Still, Tom Ivacko, CLOSUP’s executive director, comes away encouraged.
“Even at a time of great distrust in government and declining health of democracy, which seems to have gotten worse in the past four years, it is heartening to know that the core of local governance appears to be doing relatively well,” he said.
The data come from the Michigan Public Policy Survey, a program that has gathered the opinions of elected and appointed officials from all 1,856 of Michigan’s general purpose local governments, and has explored a wide-ranging collection of issues related to the functioning of democracy and political participation in local governments across Michigan.

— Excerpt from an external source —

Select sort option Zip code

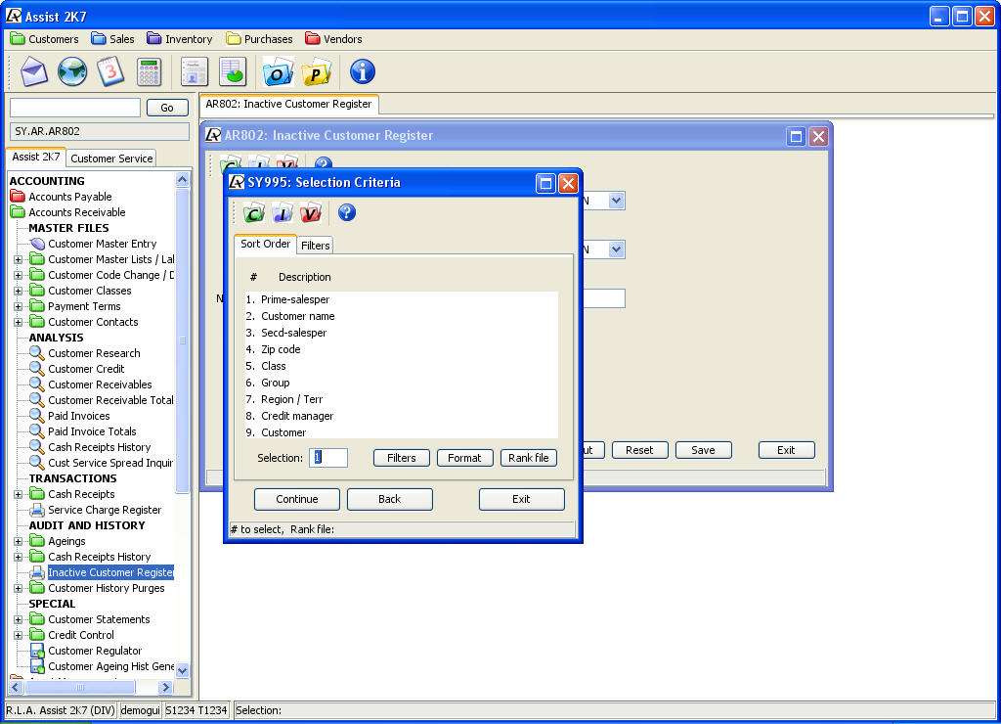pyautogui.click(x=281, y=349)
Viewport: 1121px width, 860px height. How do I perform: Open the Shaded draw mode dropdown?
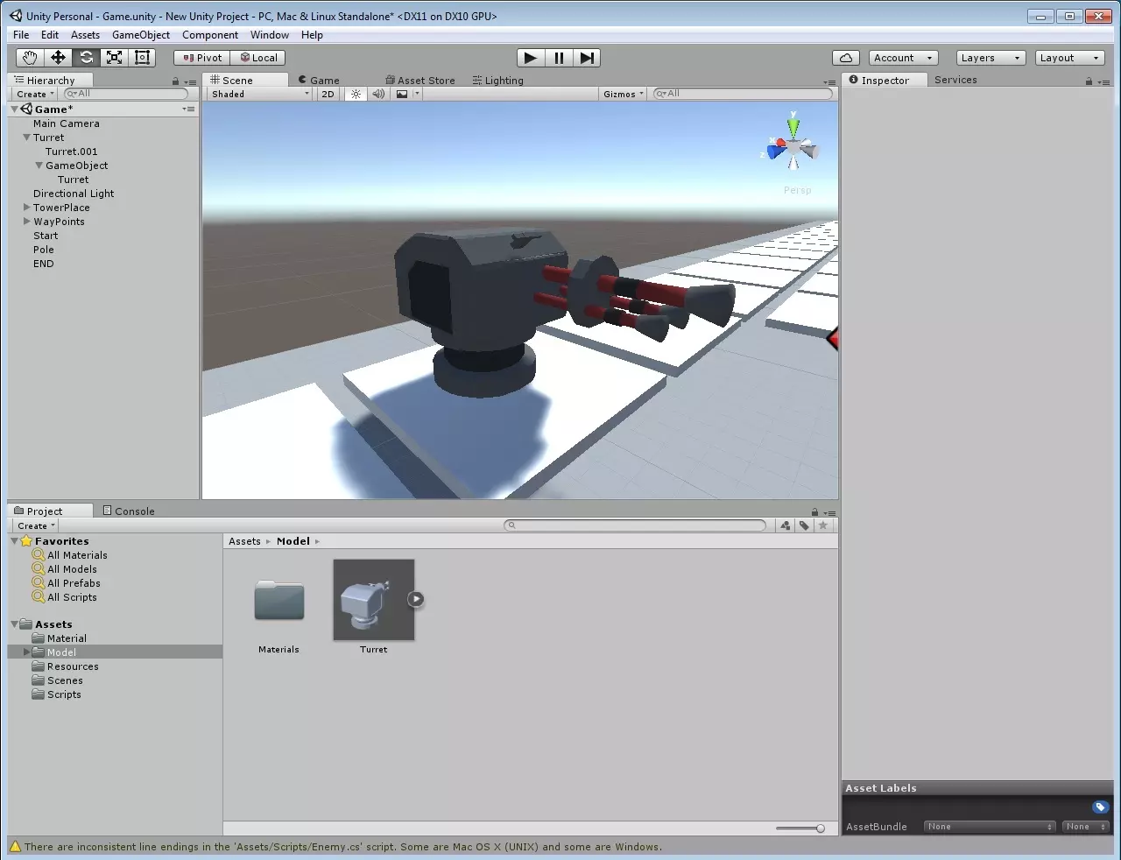(259, 94)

Topics have included local officials’ assessments of local democratic institutions and processes like elections, citizen participation in governance, ethics in government, relationships between democratic actors and the tone of political discourse, as well as the foundational democratic issue of trust in government.

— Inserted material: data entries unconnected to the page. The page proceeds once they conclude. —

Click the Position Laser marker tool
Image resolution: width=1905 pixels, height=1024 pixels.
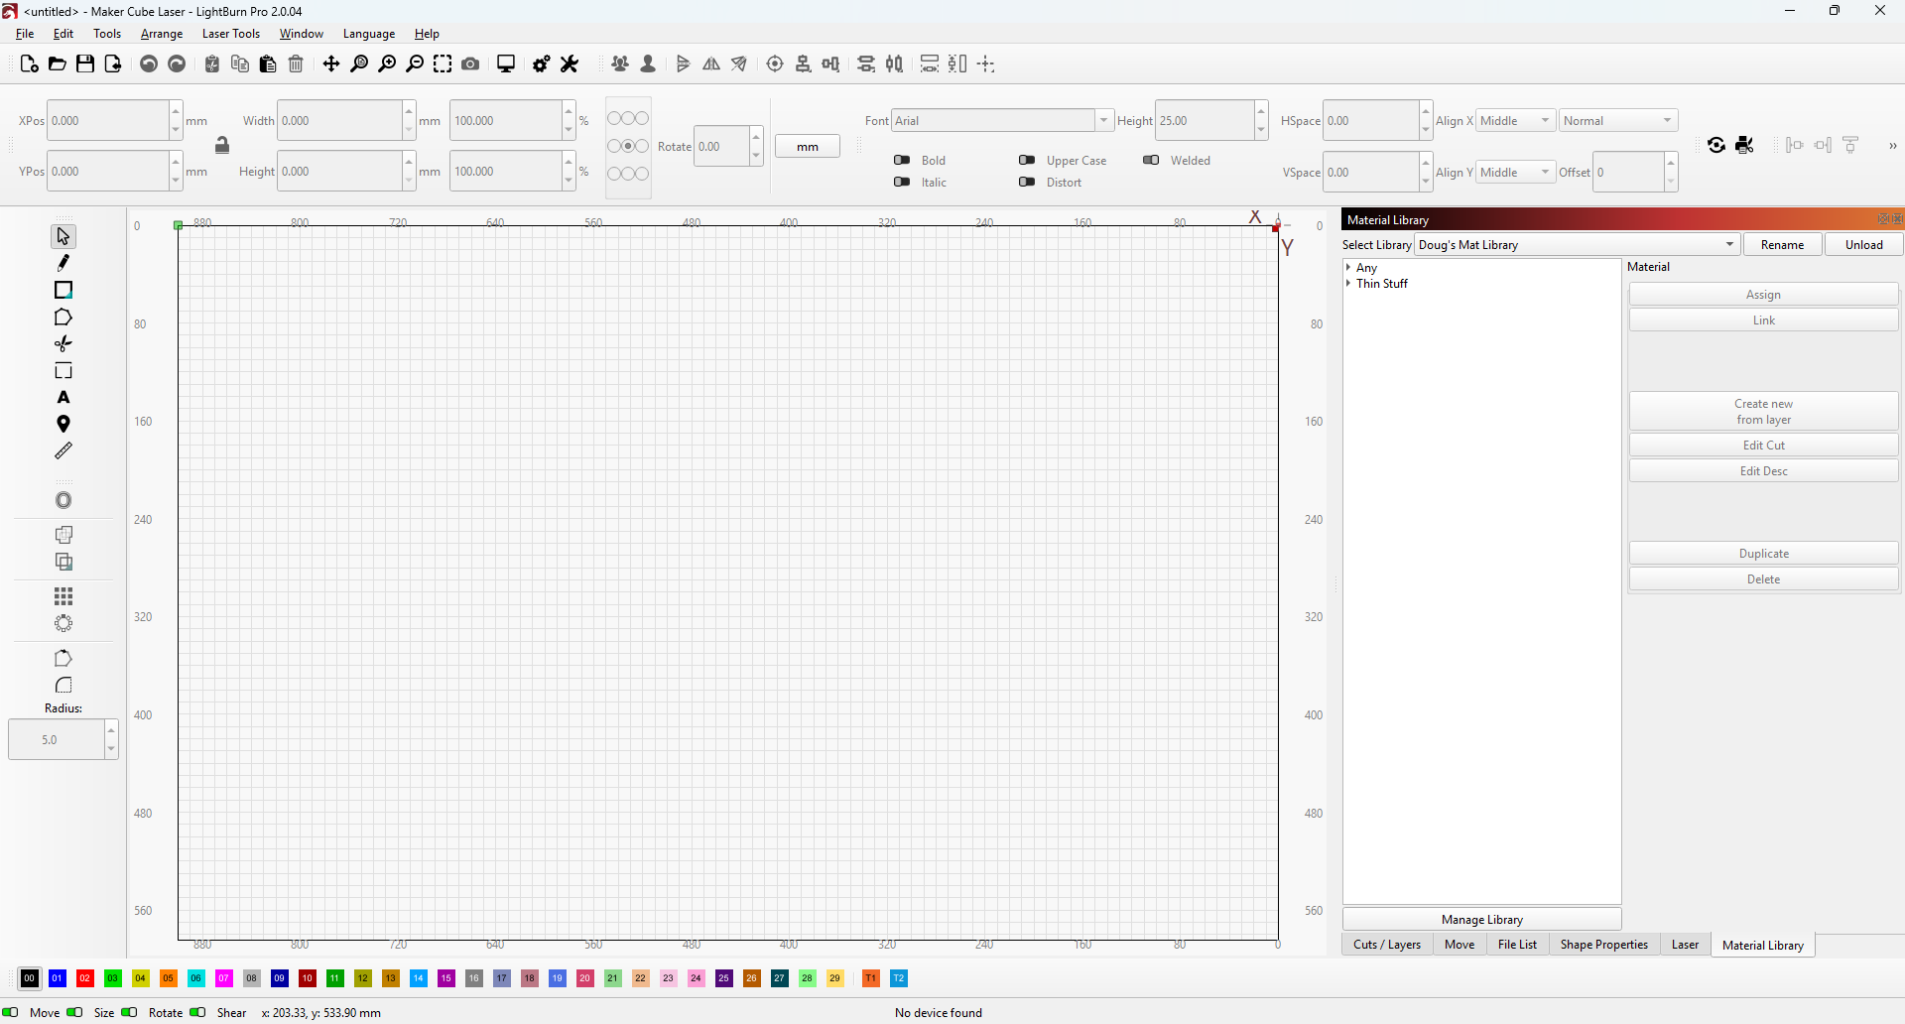click(64, 425)
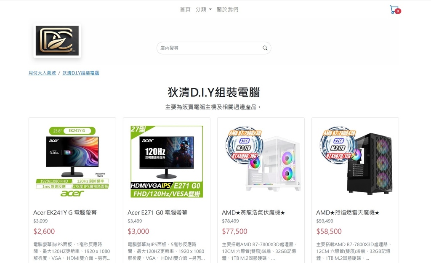Open the shopping cart icon
The image size is (431, 263).
click(x=395, y=10)
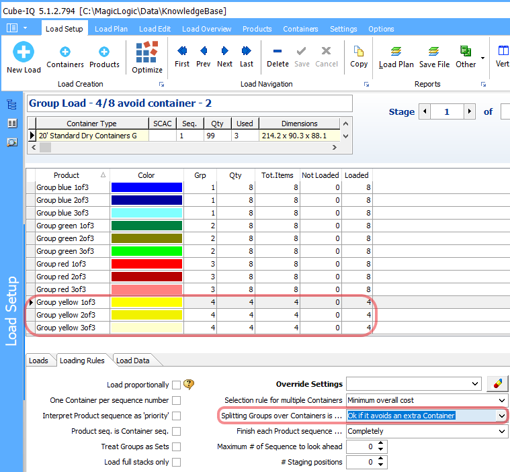Click the Delete load icon
Screen dimensions: 510x472
pos(278,51)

Regarding trust in government statewide, the compendium shows 72% of Michigan local leaders today trust other local governments “nearly always” or “most of the time.” Meanwhile, 23% trust other local governments some of the time, and just 3% say they seldom or almost never trust other local governments. The 72% with high levels of trust is an increase from the consistent ratings of 65%-66% saying the same from 2009 to 2016.
Debra Horner, CLOSUP’s project manager, says the MPPS offers real insight into the state.
“Because more than 70% of Michigan’s local governments participate in the survey each year—typically over 1,300 individual local leaders each wave—we’re able to shed light on the democratic experience in places large and small, urban and rural, all across the state,” she said.
The conclusions do show a contrast between attitudes about the local level and those concerning state and federal institutions through a new survey question about local officials’ assessments of the essential functioning of democracy at all levels.
In accordance with their views on many individual aspects of democracy, Michigan’s local leaders responded with high ratings for democracy in their own local jurisdictions, but substantially lower marks for the health of democracy in the state of Michigan and the U.S. Of those surveyed, 84% of local leaders rate democracy in their jurisdiction at 7 or higher on a 10-point scale, compared to just 41% for democracy in Michigan overall, and just 21% for democracy across the U.S.